- _Exercise brief_
Copy the items from the line holding "The width and" through the end of the items, inclusive, keeping their wording intact and offsetting every coordinate in the answers by 146. Omit the pictures.
━━━━━━━━━━
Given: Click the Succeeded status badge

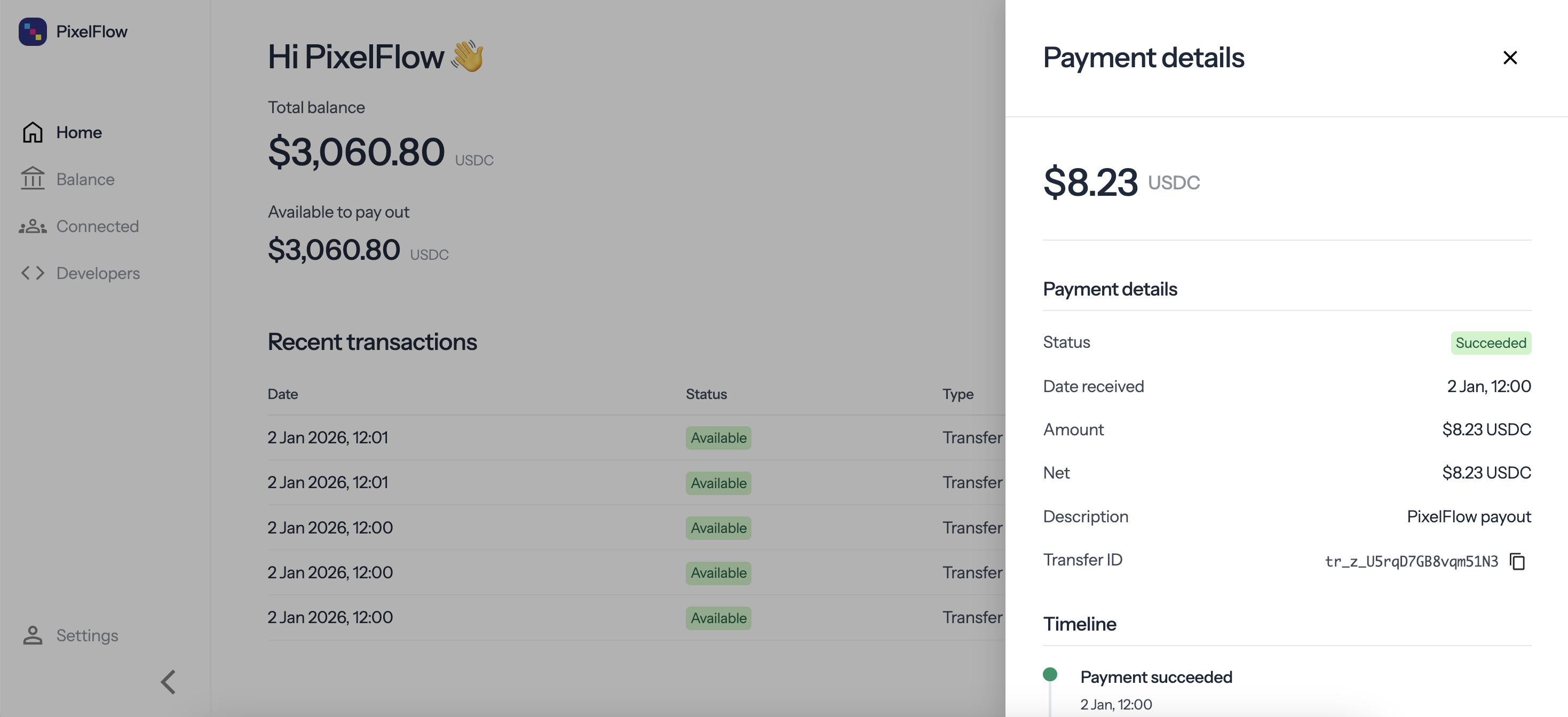Looking at the screenshot, I should [x=1490, y=342].
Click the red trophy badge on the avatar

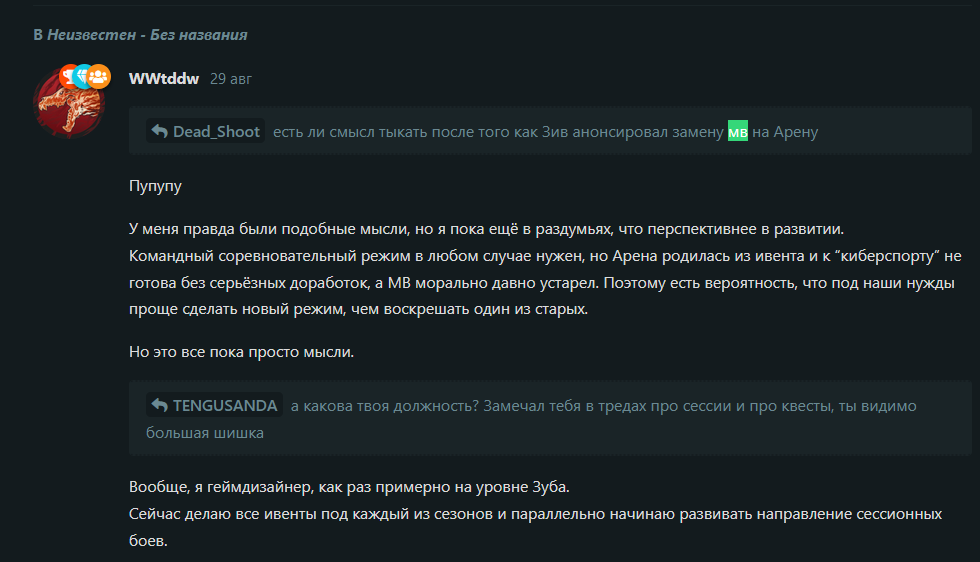pyautogui.click(x=69, y=76)
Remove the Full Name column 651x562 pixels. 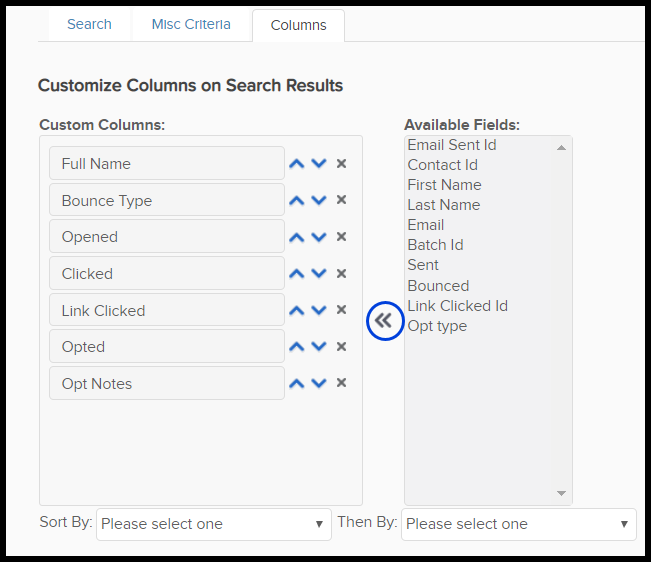[341, 164]
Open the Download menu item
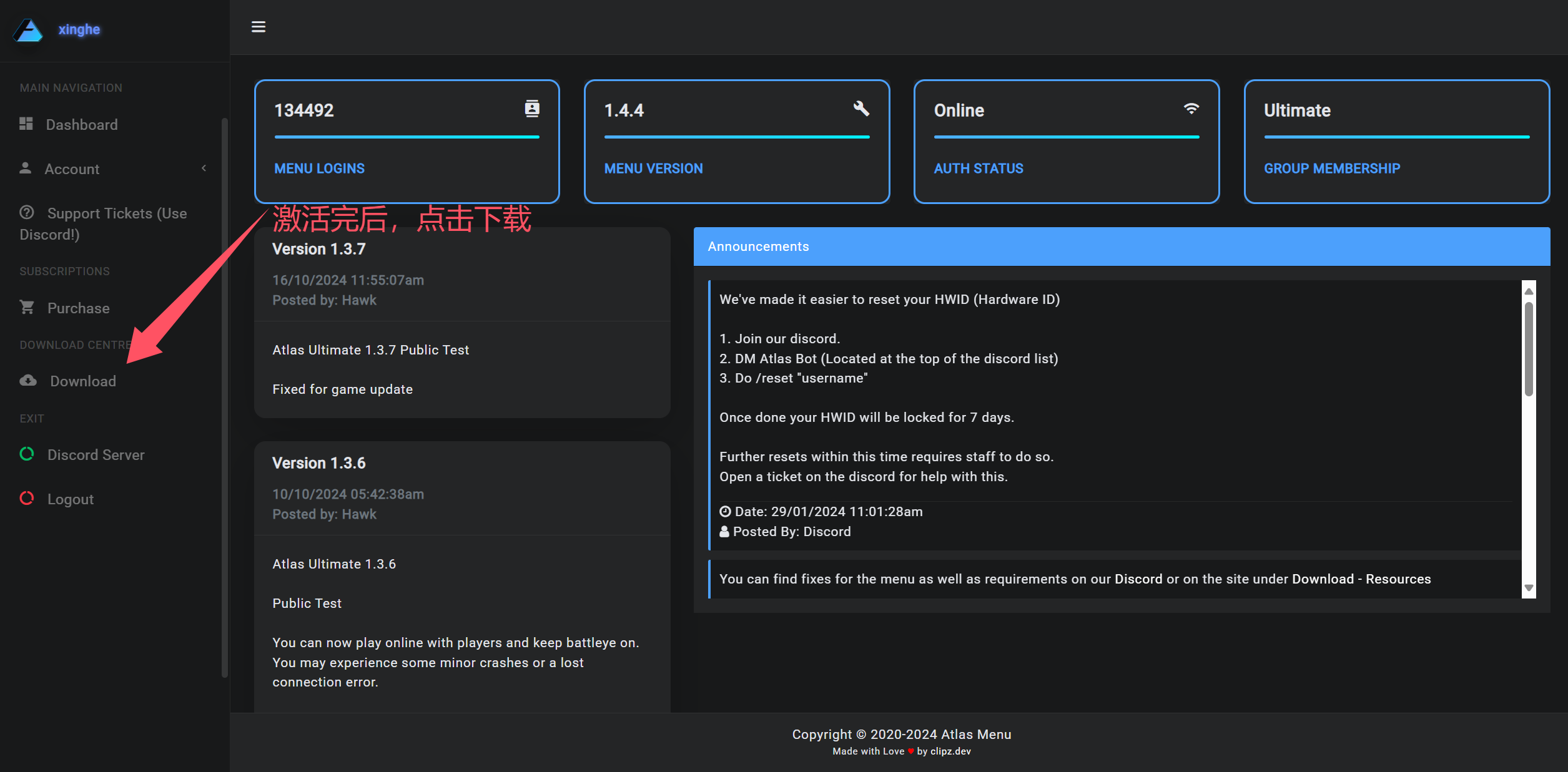This screenshot has height=772, width=1568. (82, 381)
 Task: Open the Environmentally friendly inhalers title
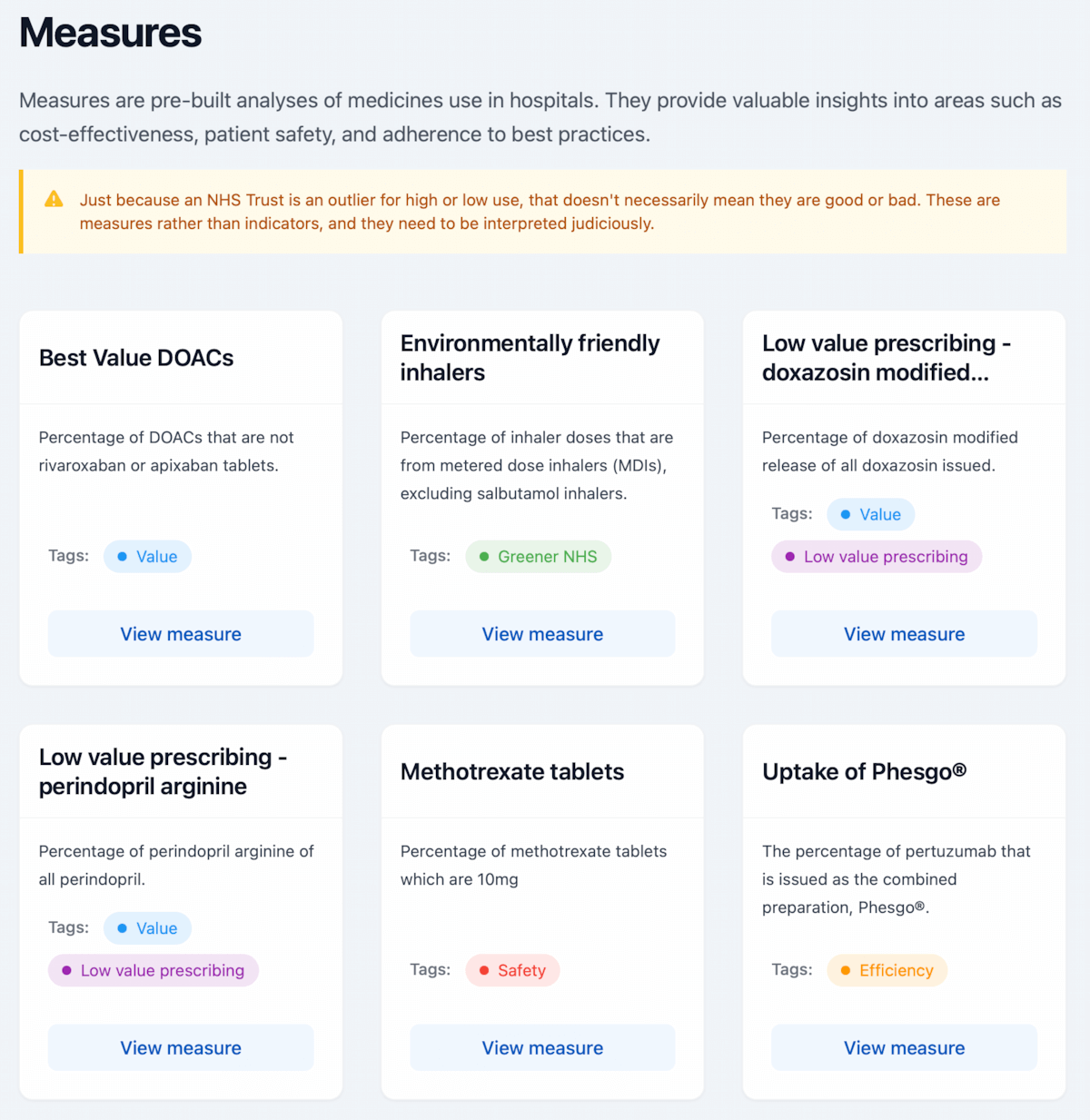530,358
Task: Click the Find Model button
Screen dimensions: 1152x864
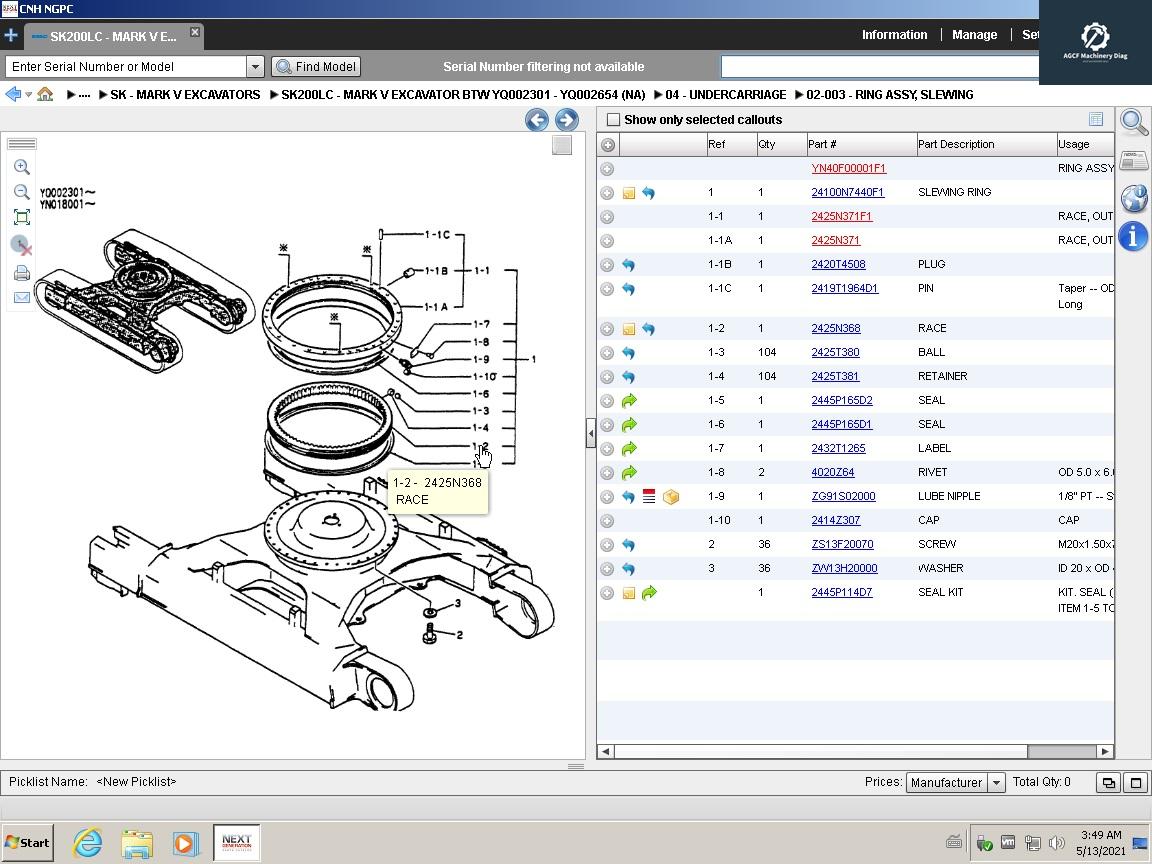Action: tap(315, 66)
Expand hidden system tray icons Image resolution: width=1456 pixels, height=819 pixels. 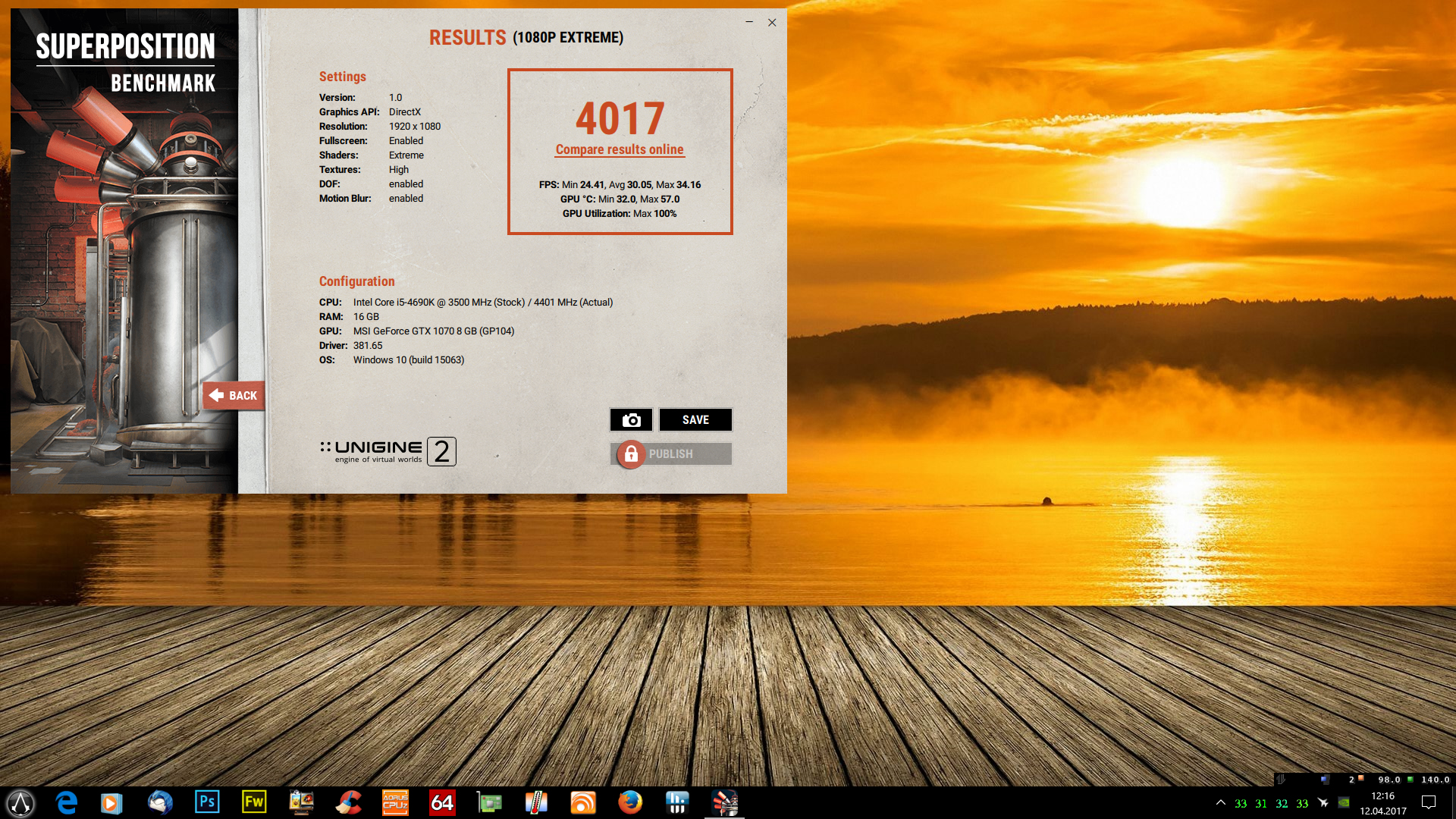click(1220, 802)
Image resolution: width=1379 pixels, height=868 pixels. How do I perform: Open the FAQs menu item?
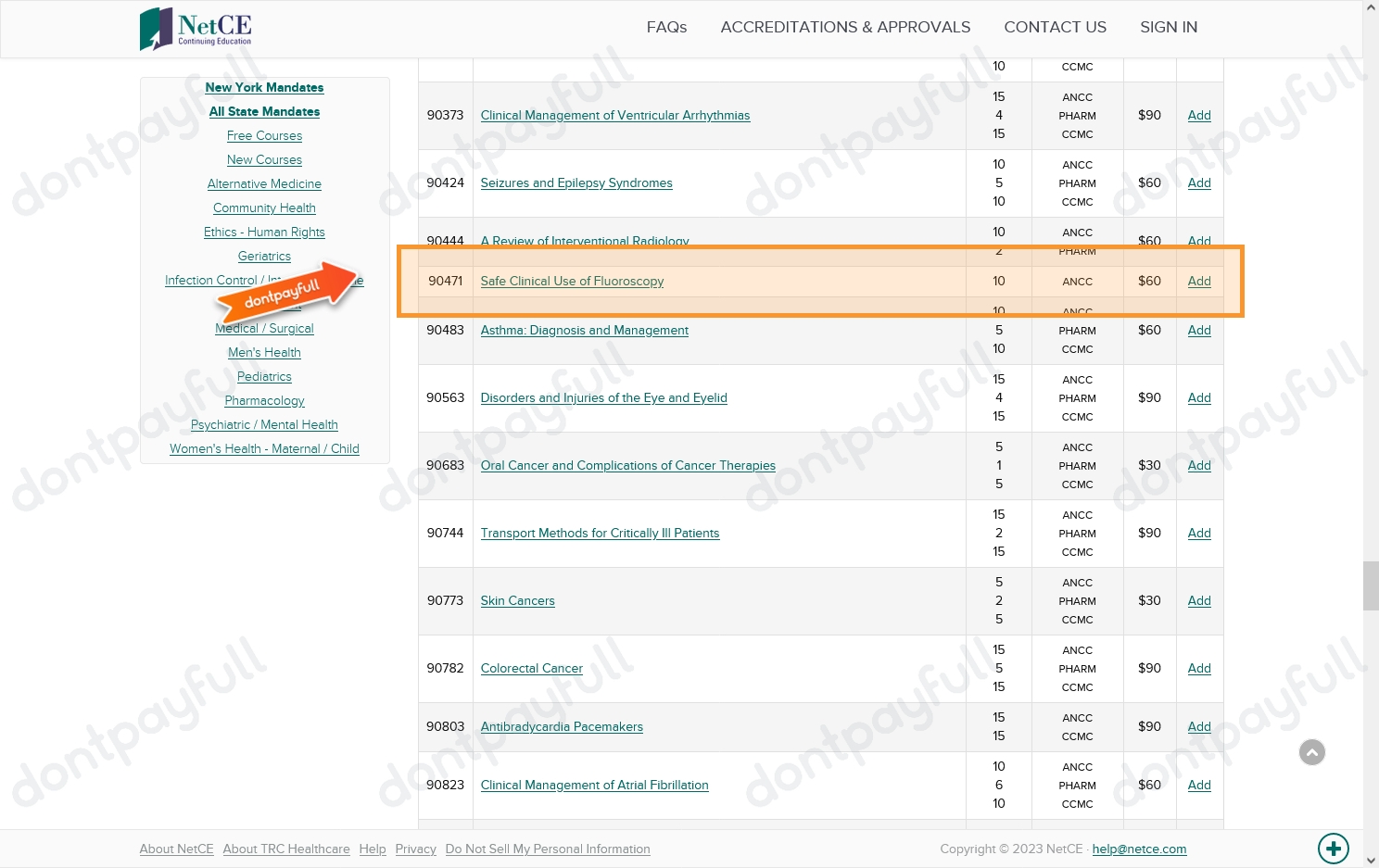click(666, 27)
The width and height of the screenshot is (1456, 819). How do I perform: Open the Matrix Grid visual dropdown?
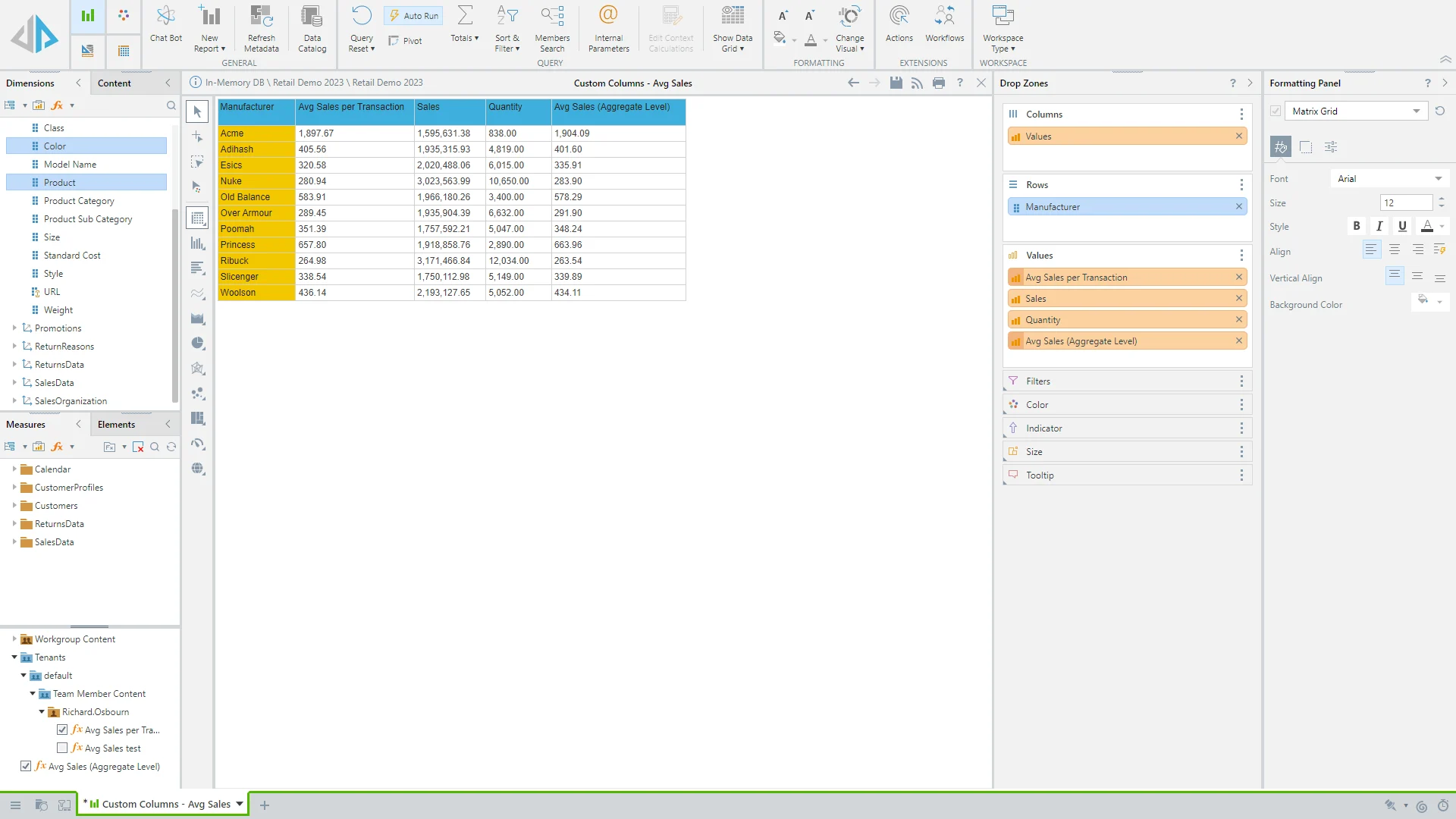click(x=1416, y=111)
━━━━━━━━━━
- _The output_
The width and height of the screenshot is (1456, 819). How do I perform: Open the Matrix Grid visual dropdown?
click(x=1562, y=257)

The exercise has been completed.